** EXERCISE OBJECTIVE **
Rewrite the listing below as a Markdown table with two columns, Row and Line. Number each non-blank line in order and leave out the blank lines.

** WORKING DATA **
·····
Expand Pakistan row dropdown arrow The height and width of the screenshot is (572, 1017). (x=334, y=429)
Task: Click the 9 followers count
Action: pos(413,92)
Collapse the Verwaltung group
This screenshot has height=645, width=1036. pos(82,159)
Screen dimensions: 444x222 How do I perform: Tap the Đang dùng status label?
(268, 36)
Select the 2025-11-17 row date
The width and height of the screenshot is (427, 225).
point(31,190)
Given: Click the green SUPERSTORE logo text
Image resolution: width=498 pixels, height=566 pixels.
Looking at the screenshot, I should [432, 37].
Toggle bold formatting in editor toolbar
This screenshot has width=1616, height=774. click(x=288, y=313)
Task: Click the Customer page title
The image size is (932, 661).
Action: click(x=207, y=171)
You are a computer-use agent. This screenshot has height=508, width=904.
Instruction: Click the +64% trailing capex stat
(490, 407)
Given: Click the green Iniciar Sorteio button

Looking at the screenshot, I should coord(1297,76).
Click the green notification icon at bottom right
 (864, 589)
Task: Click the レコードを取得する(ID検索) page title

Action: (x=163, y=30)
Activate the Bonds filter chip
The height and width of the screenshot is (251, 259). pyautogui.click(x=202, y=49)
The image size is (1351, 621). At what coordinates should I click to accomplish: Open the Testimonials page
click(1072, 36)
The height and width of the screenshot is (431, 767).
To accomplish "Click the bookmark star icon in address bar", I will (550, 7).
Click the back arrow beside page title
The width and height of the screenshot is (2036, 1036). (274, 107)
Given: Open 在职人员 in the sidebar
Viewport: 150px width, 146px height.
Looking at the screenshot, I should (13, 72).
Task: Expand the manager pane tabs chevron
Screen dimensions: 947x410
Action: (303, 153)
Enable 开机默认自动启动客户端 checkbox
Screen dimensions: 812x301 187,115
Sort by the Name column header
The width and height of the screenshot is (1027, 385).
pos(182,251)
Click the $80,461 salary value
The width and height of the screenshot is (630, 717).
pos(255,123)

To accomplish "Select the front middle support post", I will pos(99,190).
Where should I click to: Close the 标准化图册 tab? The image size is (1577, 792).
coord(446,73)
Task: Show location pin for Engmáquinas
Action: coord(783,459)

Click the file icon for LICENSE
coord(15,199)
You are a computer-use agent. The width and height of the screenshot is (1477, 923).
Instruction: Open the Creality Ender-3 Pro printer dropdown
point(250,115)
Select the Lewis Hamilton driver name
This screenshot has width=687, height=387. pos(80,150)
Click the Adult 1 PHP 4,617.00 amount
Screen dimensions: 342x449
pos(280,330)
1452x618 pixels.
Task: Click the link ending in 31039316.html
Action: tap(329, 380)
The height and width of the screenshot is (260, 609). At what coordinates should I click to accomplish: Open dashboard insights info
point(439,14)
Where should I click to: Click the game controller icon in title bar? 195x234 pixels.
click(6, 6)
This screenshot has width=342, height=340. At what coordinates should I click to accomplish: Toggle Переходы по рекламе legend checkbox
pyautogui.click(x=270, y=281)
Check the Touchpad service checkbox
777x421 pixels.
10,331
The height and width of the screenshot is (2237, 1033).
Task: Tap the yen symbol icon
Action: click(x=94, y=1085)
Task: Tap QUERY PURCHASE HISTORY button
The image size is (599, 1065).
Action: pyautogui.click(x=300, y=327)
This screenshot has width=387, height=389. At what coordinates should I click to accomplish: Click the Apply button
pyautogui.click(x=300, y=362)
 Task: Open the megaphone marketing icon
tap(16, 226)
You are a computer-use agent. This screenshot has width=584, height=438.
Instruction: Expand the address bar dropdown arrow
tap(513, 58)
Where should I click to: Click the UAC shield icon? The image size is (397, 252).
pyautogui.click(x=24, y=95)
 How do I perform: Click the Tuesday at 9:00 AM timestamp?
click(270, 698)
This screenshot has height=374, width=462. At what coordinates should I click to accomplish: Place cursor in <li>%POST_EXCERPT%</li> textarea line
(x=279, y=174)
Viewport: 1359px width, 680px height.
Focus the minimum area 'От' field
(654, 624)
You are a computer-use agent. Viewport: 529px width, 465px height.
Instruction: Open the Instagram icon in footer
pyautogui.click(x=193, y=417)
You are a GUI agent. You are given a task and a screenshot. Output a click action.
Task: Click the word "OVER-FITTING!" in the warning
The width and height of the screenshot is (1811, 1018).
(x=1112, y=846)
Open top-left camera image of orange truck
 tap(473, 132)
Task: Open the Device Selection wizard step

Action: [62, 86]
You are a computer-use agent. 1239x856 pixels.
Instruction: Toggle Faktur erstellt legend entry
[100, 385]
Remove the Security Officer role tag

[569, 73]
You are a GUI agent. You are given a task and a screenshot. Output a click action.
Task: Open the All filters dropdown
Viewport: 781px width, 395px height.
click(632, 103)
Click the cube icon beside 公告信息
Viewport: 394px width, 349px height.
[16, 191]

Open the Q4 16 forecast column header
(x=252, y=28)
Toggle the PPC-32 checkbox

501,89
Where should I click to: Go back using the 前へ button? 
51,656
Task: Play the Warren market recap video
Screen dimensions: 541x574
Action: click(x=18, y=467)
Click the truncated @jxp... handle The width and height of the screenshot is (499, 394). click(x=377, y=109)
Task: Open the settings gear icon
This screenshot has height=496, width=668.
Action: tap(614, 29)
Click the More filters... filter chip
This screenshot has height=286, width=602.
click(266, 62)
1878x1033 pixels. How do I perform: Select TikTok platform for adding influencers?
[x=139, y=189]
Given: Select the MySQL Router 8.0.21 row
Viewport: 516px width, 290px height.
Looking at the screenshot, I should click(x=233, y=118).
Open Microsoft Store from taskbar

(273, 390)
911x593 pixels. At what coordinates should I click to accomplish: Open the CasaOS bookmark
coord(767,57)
·····
** EXERCISE RESPONSE **
| Row | Line |
|---|---|
| 1 | Expand Pakistan row dropdown arrow The height and width of the screenshot is (572, 1017). (x=334, y=429) |
| 2 | Task: Click the 9 followers count |
| 3 | Action: pos(413,92) |
| 4 | Collapse the Verwaltung group |
| 5 | This screenshot has height=645, width=1036. pos(82,159) |
| 6 | Screen dimensions: 444x222 How do I perform: Tap the Đang dùng status label? |
| 7 | (268, 36) |
| 8 | Select the 2025-11-17 row date |
| 9 | The width and height of the screenshot is (427, 225). |
| 10 | point(31,190) |
| 11 | Given: Click the green SUPERSTORE logo text |
| 12 | Image resolution: width=498 pixels, height=566 pixels. |
| 13 | Looking at the screenshot, I should [432, 37]. |
| 14 | Toggle bold formatting in editor toolbar |
| 15 | This screenshot has width=1616, height=774. click(x=288, y=313) |
| 16 | Task: Click the Customer page title |
| 17 | The image size is (932, 661). |
| 18 | Action: click(x=207, y=171) |
| 19 | You are a computer-use agent. This screenshot has height=508, width=904. |
| 20 | Instruction: Click the +64% trailing capex stat |
| 21 | (490, 407) |
| 22 | Given: Click the green Iniciar Sorteio button |
| 23 | Looking at the screenshot, I should coord(1297,76). |
| 24 | Click the green notification icon at bottom right |
| 25 |  (864, 589) |
| 26 | Task: Click the レコードを取得する(ID検索) page title |
| 27 | Action: (x=163, y=30) |
| 28 | Activate the Bonds filter chip |
| 29 | The height and width of the screenshot is (251, 259). pyautogui.click(x=202, y=49) |
| 30 | The image size is (1351, 621). At what coordinates should I click to accomplish: Open the Testimonials page |
| 31 | click(1072, 36) |
| 32 | The height and width of the screenshot is (431, 767). |
| 33 | To accomplish "Click the bookmark star icon in address bar", I will (550, 7). |
| 34 | Click the back arrow beside page title |
| 35 | The width and height of the screenshot is (2036, 1036). (274, 107) |
| 36 | Given: Open 在职人员 in the sidebar |
| 37 | Viewport: 150px width, 146px height. |
| 38 | Looking at the screenshot, I should (13, 72). |
| 39 | Task: Expand the manager pane tabs chevron |
| 40 | Screen dimensions: 947x410 |
| 41 | Action: (303, 153) |
| 42 | Enable 开机默认自动启动客户端 checkbox |
| 43 | Screen dimensions: 812x301 187,115 |
| 44 | Sort by the Name column header |
| 45 | The width and height of the screenshot is (1027, 385). |
| 46 | pos(182,251) |
| 47 | Click the $80,461 salary value |
| 48 | The width and height of the screenshot is (630, 717). |
| 49 | pos(255,123) |
| 50 | To accomplish "Select the front middle support post", I will pos(99,190). |
| 51 | Where should I click to: Close the 标准化图册 tab? The image size is (1577, 792). |
| 52 | coord(446,73) |
| 53 | Task: Show location pin for Engmáquinas |
| 54 | Action: coord(783,459) |
| 55 | Click the file icon for LICENSE |
| 56 | coord(15,199) |
| 57 | You are a computer-use agent. The width and height of the screenshot is (1477, 923). |
| 58 | Instruction: Open the Creality Ender-3 Pro printer dropdown |
| 59 | point(250,115) |
| 60 | Select the Lewis Hamilton driver name |
| 61 | This screenshot has width=687, height=387. pos(80,150) |
| 62 | Click the Adult 1 PHP 4,617.00 amount |
| 63 | Screen dimensions: 342x449 |
| 64 | pos(280,330) |
| 65 | 1452x618 pixels. |
| 66 | Task: Click the link ending in 31039316.html |
| 67 | Action: tap(329, 380) |
| 68 | The height and width of the screenshot is (260, 609). At what coordinates should I click to accomplish: Open dashboard insights info |
| 69 | point(439,14) |
| 70 | Where should I click to: Click the game controller icon in title bar? 195x234 pixels. |
| 71 | click(6, 6) |
| 72 | This screenshot has width=342, height=340. At what coordinates should I click to accomplish: Toggle Переходы по рекламе legend checkbox |
| 73 | pyautogui.click(x=270, y=281) |
| 74 | Check the Touchpad service checkbox |
| 75 | 777x421 pixels. |
| 76 | 10,331 |
| 77 | The height and width of the screenshot is (2237, 1033). |
| 78 | Task: Tap the yen symbol icon |
| 79 | Action: click(x=94, y=1085) |
| 80 | Task: Tap QUERY PURCHASE HISTORY button |
| 81 | The image size is (599, 1065). |
| 82 | Action: pyautogui.click(x=300, y=327) |
| 83 | This screenshot has width=387, height=389. At what coordinates should I click to accomplish: Click the Apply button |
| 84 | pyautogui.click(x=300, y=362) |
| 85 |  Task: Open the megaphone marketing icon |
| 86 | tap(16, 226) |
| 87 | You are a computer-use agent. This screenshot has width=584, height=438. |
| 88 | Instruction: Expand the address bar dropdown arrow |
| 89 | tap(513, 58) |
| 90 | Where should I click to: Click the UAC shield icon? The image size is (397, 252). |
| 91 | pyautogui.click(x=24, y=95) |
| 92 |  How do I perform: Click the Tuesday at 9:00 AM timestamp? |
| 93 | click(270, 698) |
| 94 | This screenshot has height=374, width=462. At what coordinates should I click to accomplish: Place cursor in <li>%POST_EXCERPT%</li> textarea line |
| 95 | (x=279, y=174) |
| 96 | Viewport: 1359px width, 680px height. |
| 97 | Focus the minimum area 'От' field |
| 98 | (654, 624) |
| 99 | You are a computer-use agent. Viewport: 529px width, 465px height. |
| 100 | Instruction: Open the Instagram icon in footer |
| 101 | pyautogui.click(x=193, y=417) |
| 102 | You are a GUI agent. You are given a task and a screenshot. Output a click action. |
| 103 | Task: Click the word "OVER-FITTING!" in the warning |
| 104 | The width and height of the screenshot is (1811, 1018). |
| 105 | (x=1112, y=846) |
| 106 | Open top-left camera image of orange truck |
| 107 |  tap(473, 132) |
| 108 | Task: Open the Device Selection wizard step |
| 109 | Action: [62, 86] |
| 110 | You are a computer-use agent. 1239x856 pixels. |
| 111 | Instruction: Toggle Faktur erstellt legend entry |
| 112 | [100, 385] |
| 113 | Remove the Security Officer role tag |
| 114 | [569, 73] |
| 115 | You are a GUI agent. You are given a task and a screenshot. Output a click action. |
| 116 | Task: Open the All filters dropdown |
| 117 | Viewport: 781px width, 395px height. |
| 118 | click(632, 103) |
| 119 | Click the cube icon beside 公告信息 |
| 120 | Viewport: 394px width, 349px height. |
| 121 | [16, 191] |
| 122 | Open the Q4 16 forecast column header |
| 123 | (x=252, y=28) |
| 124 | Toggle the PPC-32 checkbox |
| 125 | 501,89 |
| 126 | Where should I click to: Go back using the 前へ button?  |
| 127 | 51,656 |
| 128 | Task: Play the Warren market recap video |
| 129 | Screen dimensions: 541x574 |
| 130 | Action: click(x=18, y=467) |
| 131 | Click the truncated @jxp... handle The width and height of the screenshot is (499, 394). click(x=377, y=109) |
| 132 | Task: Open the settings gear icon |
| 133 | This screenshot has height=496, width=668. |
| 134 | Action: tap(614, 29) |
| 135 | Click the More filters... filter chip |
| 136 | This screenshot has height=286, width=602. |
| 137 | click(266, 62) |
| 138 | 1878x1033 pixels. How do I perform: Select TikTok platform for adding influencers? |
| 139 | [x=139, y=189] |
| 140 | Given: Select the MySQL Router 8.0.21 row |
| 141 | Viewport: 516px width, 290px height. |
| 142 | Looking at the screenshot, I should click(x=233, y=118). |
| 143 | Open Microsoft Store from taskbar |
| 144 | (273, 390) |
| 145 | 911x593 pixels. At what coordinates should I click to accomplish: Open the CasaOS bookmark |
| 146 | coord(767,57) |